Instructions for the task - The output should be limited to the line holding "作品 (719, 47)" and the lines after it through the end of the entries, each restated exactly.

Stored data
▼

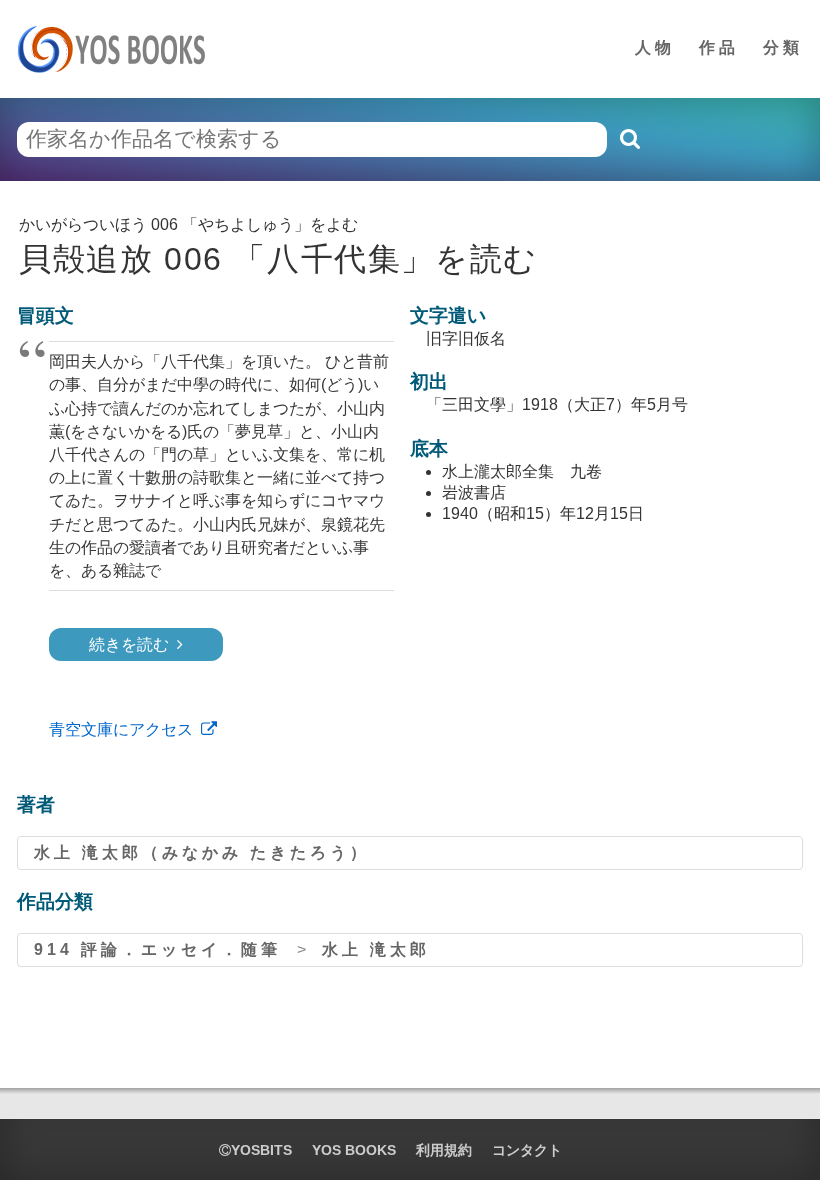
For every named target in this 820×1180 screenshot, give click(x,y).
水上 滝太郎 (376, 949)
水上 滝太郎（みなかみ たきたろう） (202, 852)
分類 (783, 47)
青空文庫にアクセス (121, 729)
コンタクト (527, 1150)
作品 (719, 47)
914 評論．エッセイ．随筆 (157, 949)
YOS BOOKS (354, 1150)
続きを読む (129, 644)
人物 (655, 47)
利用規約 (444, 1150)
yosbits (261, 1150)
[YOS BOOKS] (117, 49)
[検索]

▲

Answer for this exercise -
作品 (719, 47)
914 評論．エッセイ．随筆 (157, 949)
YOS BOOKS (354, 1150)
続きを読む (129, 644)
人物 (655, 47)
利用規約 (444, 1150)
yosbits (261, 1150)
[YOS BOOKS] (117, 49)
[検索]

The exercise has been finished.